Картины, так же как люди и книги, имеют свою судьбу… Более полу-века после смерти изображенных на них людей портреты оставались в родовом гнезде Струйских — Рузаевке, затем они попали в Исторический музей, а в 1925 году были переданы в Государственную Третьяков-скую галерею.
И сегодня, уйдя от небытия, запечатленные талантливым художником два с четвертью века назад, муж и жена остались рядом, сменив пензенскую усадьбу на зал Третьяковки.
Если Ноздрев был в некотором отношении исторический человек, то Николай Еремеевич Струйский имел полное право претендовать на звание легендарного человека. Нельзя, правда, сказать, что легенды о нем сложены слишком уж славные: из всех видов преданий его имя прочно вошло только в различные исторические и литературные анекдоты. Множество писавших о Струйском — от Пыляева до Пикуля — традиционно утверждают, что в сонме ярких, менее ярких и просто едва заметных звезд, в литературе российской просиявших, имя Струйского можно с равным достоинством поставить подле разве что имени другого графомана и вздорного рифмоплета — графа Хвостова, неизменной мишени эпиграмм Александра Сергеевича.
Я прелестною сражен.
А владеть я ей не буду?
Я ударом поражен.
Чувства млеют.
Каменеют…
От любви ее зараз
Вскрылась бездна.
Мне любезна,
Слезы кинулись из глаз.
Действительно, эти строки Струйского неизменно вызывают улыбку, но не стоит забывать, что в момент их создания до рождения Пушкина оставалось четверть века, что в подобном духе творил Сумароков, что, благодаря таким словесным экзерсисам через десятилетия сформировался русский литературный язык, посредством которого мы сегодня и общаемся…

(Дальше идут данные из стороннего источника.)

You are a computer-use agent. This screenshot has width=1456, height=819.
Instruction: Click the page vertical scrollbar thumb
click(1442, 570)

Был Николай Еремеевич человеком начитанным и для своего времени весьма неплохо образованным: знал не только языки и древнюю мифологию, но и некоторые точные науки. В четырнадцать лет он был принят кадетом бомбардирской роты лейб-гвардии Преображенского полка. После присяги сдал экзамен, на котором показал “в знании часть арифметики и геометрию, прочертил несколько планов фортификации, також французского языка”. Прослужил бомбардир недолго и вскоре испросил у начальства отпуск “для совершенного тех наук обучения”.

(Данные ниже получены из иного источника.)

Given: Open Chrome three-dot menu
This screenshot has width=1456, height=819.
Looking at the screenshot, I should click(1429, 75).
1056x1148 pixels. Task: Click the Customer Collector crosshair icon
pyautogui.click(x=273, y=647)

В послужном списке Струйского имеется весьма лестная характеристика: “К службе прилежен и к оной охоту имеет. Должность свою исправляет добропорядочно, кондуита хорошего и к повышению до-стоин. Из дворян. За отцом имеет 290 душ. Холост”.
Служба, прерываемая длительными отпусками, продолжалась до 23 февраля 1771 года. В этот день Струйский вышел в отставку гвардии прапорщиком, о чем получил абшит с собственноручной подписью императрицы: “Известно и ведомо да будет каждому, что лейб-гвардии нашей Преображенского полка сержант Струйский служил, а 1771 года января в первый день по прошению его за болезнями от воинской и стат-ской служб всемилостивейше увольняем за добропорядочную и беспорочную его службу гвардии прапорщиком, того ради жить ему везде свободно и к делам ни к каким без особливого нашего об нем именного указа не определять, во свидетельство чего мы сей абшит собственною рукою подписали и государственной печатью укрепить повелели.
Екатерина”.
Вернувшись домой в родную пензенскую Рузаевку, Струйский первым делом женился на девице Олимпиаде Балбековой и принялся за капитальное строительство.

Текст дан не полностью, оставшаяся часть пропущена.